Jazz
 

Never Say Never

Jazz is a cat Cynthia rescued. This is the same Cynthia who, after her beloved Tumbleweed died, swore she'd never get another cat.

She was more or less manipulated into it. A co-worker, Susan, started bringing tales to the office about a scrawny cat living next to a garbage bin in Tampa, behind a building where Susan attended Jazzercise classes. Susan left him food and water, then an old blanket. No wildcat, he actually jumped in her car at one point as if ready to go home. She heartbreakingly had to leave him behind.

And Cynthia started bringing the tales home.

Check Craigslist, I said, and the newspapers.

She did. No hint of a lost black longhair.

Then Susan started showing Cynthia pictures of him. And the temperature dropped to record lows.

Have him checked for a microchip, I sighed.

Susan took him to the Humane Society, where she volunteers, to check him for a microchip. He didn't have one.

Suddenly, to our astonishment, we had a cat again. The whole process took less than three weeks.

Jazz

Jazz is a domestic longhair who despite his deprived dumpster days adapted quite readily to three square meals a day. Or five. Or seven. (But before we get stern letters from the ASPCA I mention that, like me, he's getting more exercise and less food as he gets older.)

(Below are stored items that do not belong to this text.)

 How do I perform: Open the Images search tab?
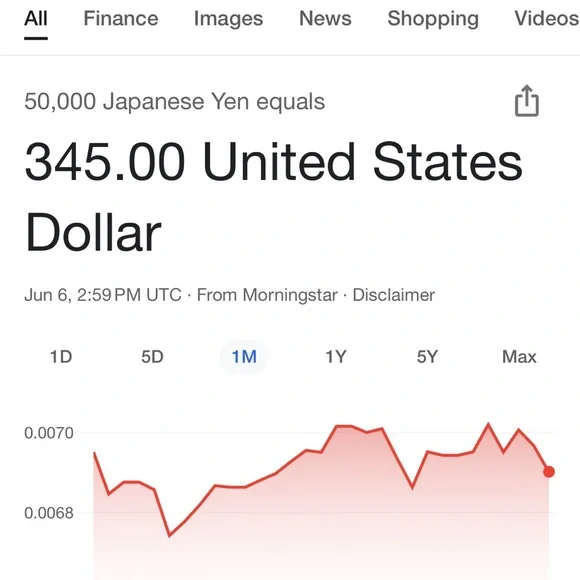(x=228, y=18)
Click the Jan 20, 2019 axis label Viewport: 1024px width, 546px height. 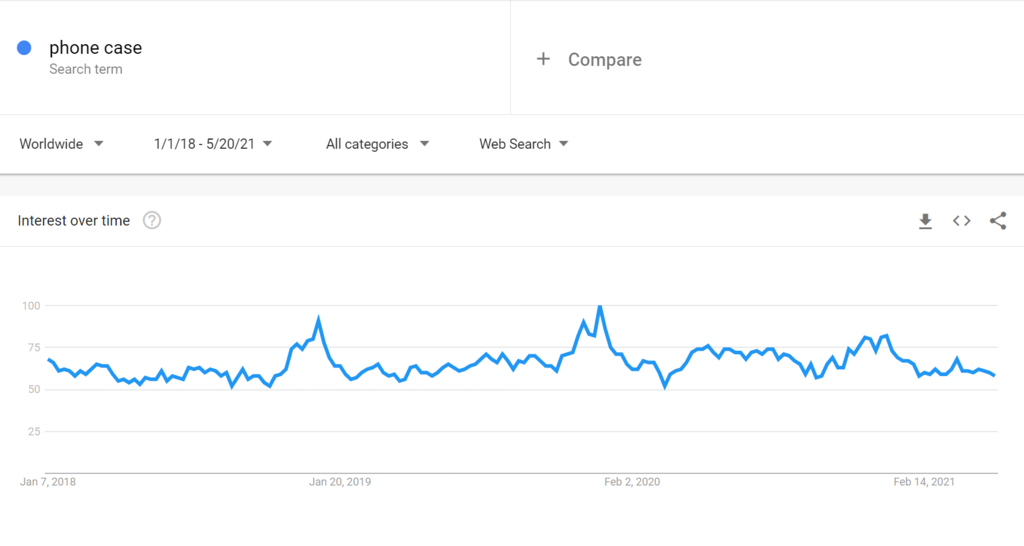coord(340,482)
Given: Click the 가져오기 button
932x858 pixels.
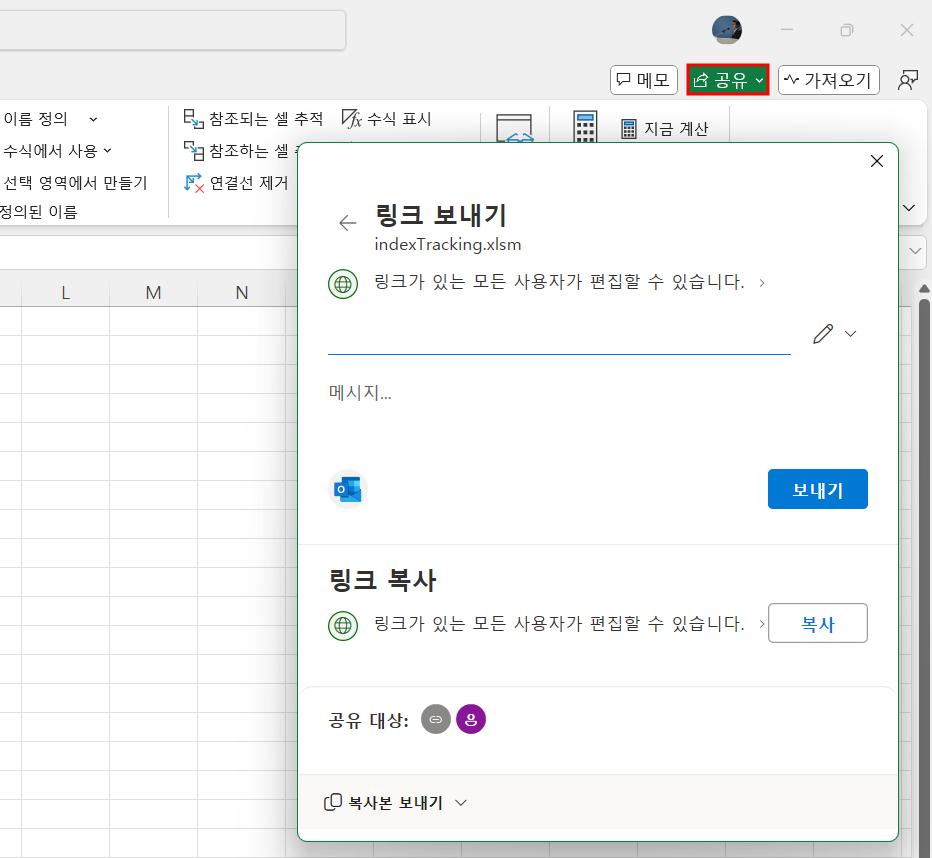Looking at the screenshot, I should (x=828, y=80).
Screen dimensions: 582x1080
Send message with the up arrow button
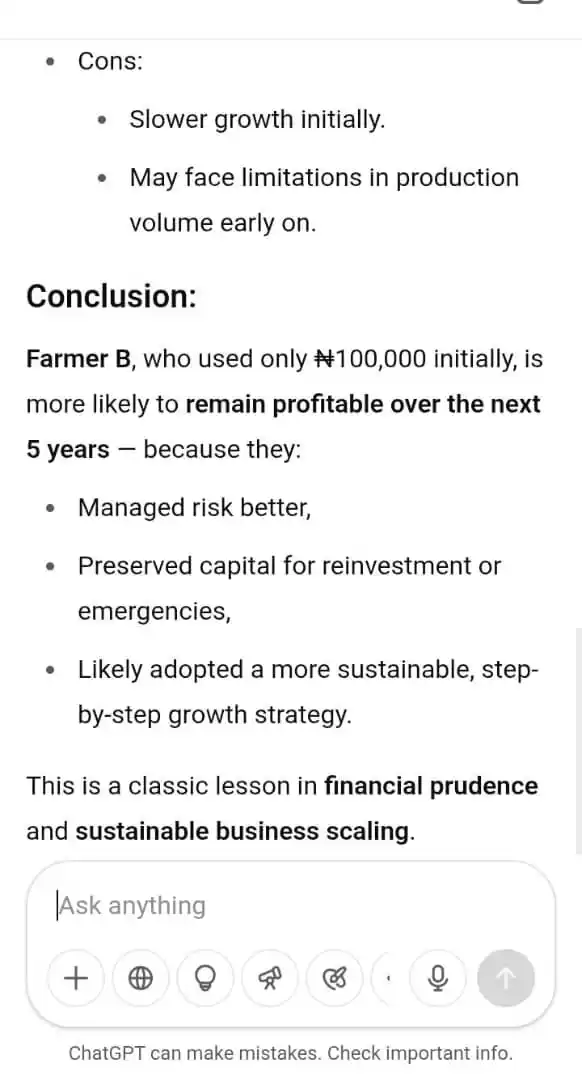(506, 978)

He can be a temperamental toothy furball, such as when you walk brainlessly RIGHT PAST THE KITCHEN at one minute after five when you know DINNER IS SERVED AT FIVE P.M., EXACTLY. But he repays any shortcomings with daily entertainment.

We discovered, for example, that when we move the long narrow rug in the tiled hallway that he'll hop aboard for a ride— back and forth, the faster the better, until the human pulling the rug faints dead from exhaustion.

What's even better is when Jazz decides to run up and down the hallway under his own power. An 11-pound cat running like mad on shiny tile does not stop on a dime; he doesn't stop on $14.95. He sees the door at the end of the hallway coming at him, turns, and runs like mad in the opposite direction like Wile E. Coyote trying not to go over a cliff. Sometimes he gets traction makes the 180; sometimes he bounces off the door with a bang that must startle the neighbors.